Task item: Retype the listing below, keeping every line the same.

Given records:
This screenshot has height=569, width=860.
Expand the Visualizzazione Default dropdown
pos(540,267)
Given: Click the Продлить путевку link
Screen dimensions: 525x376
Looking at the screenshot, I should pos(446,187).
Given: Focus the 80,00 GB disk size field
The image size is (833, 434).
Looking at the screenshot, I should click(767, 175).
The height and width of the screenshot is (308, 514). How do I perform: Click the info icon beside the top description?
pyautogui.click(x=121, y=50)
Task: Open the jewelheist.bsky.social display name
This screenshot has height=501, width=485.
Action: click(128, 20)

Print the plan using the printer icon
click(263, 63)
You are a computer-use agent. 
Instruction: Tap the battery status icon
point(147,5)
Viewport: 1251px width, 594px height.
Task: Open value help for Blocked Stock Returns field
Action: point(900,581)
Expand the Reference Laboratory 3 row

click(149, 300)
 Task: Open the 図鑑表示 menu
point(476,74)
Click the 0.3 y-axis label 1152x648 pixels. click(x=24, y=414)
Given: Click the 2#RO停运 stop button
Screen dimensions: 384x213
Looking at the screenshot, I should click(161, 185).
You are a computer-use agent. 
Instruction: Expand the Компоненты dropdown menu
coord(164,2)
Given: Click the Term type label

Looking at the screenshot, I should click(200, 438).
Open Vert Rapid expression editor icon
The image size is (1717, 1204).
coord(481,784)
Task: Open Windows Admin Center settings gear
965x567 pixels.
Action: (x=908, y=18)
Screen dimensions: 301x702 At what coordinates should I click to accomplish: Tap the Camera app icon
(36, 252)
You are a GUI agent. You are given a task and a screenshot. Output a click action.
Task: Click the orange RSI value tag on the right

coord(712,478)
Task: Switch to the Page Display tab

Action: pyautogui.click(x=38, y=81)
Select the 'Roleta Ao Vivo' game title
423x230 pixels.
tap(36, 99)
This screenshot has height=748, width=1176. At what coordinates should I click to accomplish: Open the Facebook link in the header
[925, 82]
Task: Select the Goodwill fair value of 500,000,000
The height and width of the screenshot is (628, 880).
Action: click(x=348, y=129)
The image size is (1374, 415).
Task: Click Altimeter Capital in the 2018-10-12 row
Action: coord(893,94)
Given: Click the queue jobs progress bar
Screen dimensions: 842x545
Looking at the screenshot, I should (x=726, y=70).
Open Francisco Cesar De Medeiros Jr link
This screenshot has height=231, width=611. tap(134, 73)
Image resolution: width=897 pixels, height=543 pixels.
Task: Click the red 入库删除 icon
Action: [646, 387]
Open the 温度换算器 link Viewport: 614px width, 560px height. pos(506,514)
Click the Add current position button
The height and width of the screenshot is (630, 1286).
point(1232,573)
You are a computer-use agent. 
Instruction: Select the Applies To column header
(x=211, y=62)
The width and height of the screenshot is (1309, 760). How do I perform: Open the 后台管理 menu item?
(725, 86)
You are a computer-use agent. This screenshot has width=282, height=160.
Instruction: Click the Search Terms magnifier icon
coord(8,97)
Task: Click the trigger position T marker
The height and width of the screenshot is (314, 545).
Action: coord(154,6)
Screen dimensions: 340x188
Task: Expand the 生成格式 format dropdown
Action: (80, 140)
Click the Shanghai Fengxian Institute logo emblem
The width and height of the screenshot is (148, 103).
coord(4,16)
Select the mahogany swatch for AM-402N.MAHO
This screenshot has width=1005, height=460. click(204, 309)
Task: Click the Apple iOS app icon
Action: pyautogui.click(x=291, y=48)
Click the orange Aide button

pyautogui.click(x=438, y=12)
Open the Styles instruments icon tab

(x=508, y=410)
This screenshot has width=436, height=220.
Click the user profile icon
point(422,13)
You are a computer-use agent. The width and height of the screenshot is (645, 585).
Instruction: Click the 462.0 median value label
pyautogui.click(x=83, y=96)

Result for this task:
This screenshot has height=569, width=860.
Expand the Visualizzazione Default dropdown
pos(540,267)
Given: Click the Продлить путевку link
Screen dimensions: 525x376
Looking at the screenshot, I should pos(446,187).
Given: Focus the 80,00 GB disk size field
The image size is (833, 434).
Looking at the screenshot, I should click(767, 175).
The height and width of the screenshot is (308, 514). How do I perform: Click the info icon beside the top description?
pyautogui.click(x=121, y=50)
Task: Open the jewelheist.bsky.social display name
This screenshot has height=501, width=485.
Action: click(128, 20)

Print the plan using the printer icon
click(263, 63)
You are a computer-use agent. 
Instruction: Tap the battery status icon
point(147,5)
Viewport: 1251px width, 594px height.
Task: Open value help for Blocked Stock Returns field
Action: point(900,581)
Expand the Reference Laboratory 3 row

click(149, 300)
 Task: Open the 図鑑表示 menu
point(476,74)
Click the 0.3 y-axis label 1152x648 pixels. click(x=24, y=414)
Given: Click the 2#RO停运 stop button
Screen dimensions: 384x213
Looking at the screenshot, I should click(161, 185).
You are a computer-use agent. 
Instruction: Expand the Компоненты dropdown menu
coord(164,2)
Given: Click the Term type label

Looking at the screenshot, I should click(200, 438).
Open Vert Rapid expression editor icon
The image size is (1717, 1204).
coord(481,784)
Task: Open Windows Admin Center settings gear
965x567 pixels.
Action: (x=908, y=18)
Screen dimensions: 301x702 At what coordinates should I click to accomplish: Tap the Camera app icon
(36, 252)
You are a GUI agent. You are given a task and a screenshot. Output a click action.
Task: Click the orange RSI value tag on the right

coord(712,478)
Task: Switch to the Page Display tab

Action: pyautogui.click(x=38, y=81)
Select the 'Roleta Ao Vivo' game title
423x230 pixels.
tap(36, 99)
This screenshot has height=748, width=1176. At what coordinates should I click to accomplish: Open the Facebook link in the header
[925, 82]
Task: Select the Goodwill fair value of 500,000,000
The height and width of the screenshot is (628, 880).
Action: click(x=348, y=129)
The image size is (1374, 415).
Task: Click Altimeter Capital in the 2018-10-12 row
Action: coord(893,94)
Given: Click the queue jobs progress bar
Screen dimensions: 842x545
Looking at the screenshot, I should (x=726, y=70).
Open Francisco Cesar De Medeiros Jr link
This screenshot has height=231, width=611. tap(134, 73)
Image resolution: width=897 pixels, height=543 pixels.
Task: Click the red 入库删除 icon
Action: [646, 387]
Open the 温度换算器 link Viewport: 614px width, 560px height. pos(506,514)
Click the Add current position button
The height and width of the screenshot is (630, 1286).
point(1232,573)
You are a computer-use agent. 
Instruction: Select the Applies To column header
(x=211, y=62)
The width and height of the screenshot is (1309, 760). How do I perform: Open the 后台管理 menu item?
(725, 86)
You are a computer-use agent. This screenshot has width=282, height=160.
Instruction: Click the Search Terms magnifier icon
coord(8,97)
Task: Click the trigger position T marker
The height and width of the screenshot is (314, 545).
Action: coord(154,6)
Screen dimensions: 340x188
Task: Expand the 生成格式 format dropdown
Action: (80, 140)
Click the Shanghai Fengxian Institute logo emblem
The width and height of the screenshot is (148, 103).
coord(4,16)
Select the mahogany swatch for AM-402N.MAHO
This screenshot has width=1005, height=460. click(204, 309)
Task: Click the Apple iOS app icon
Action: pyautogui.click(x=291, y=48)
Click the orange Aide button

pyautogui.click(x=438, y=12)
Open the Styles instruments icon tab

(x=508, y=410)
This screenshot has width=436, height=220.
Click the user profile icon
point(422,13)
You are a computer-use agent. The width and height of the screenshot is (645, 585).
Instruction: Click the 462.0 median value label
pyautogui.click(x=83, y=96)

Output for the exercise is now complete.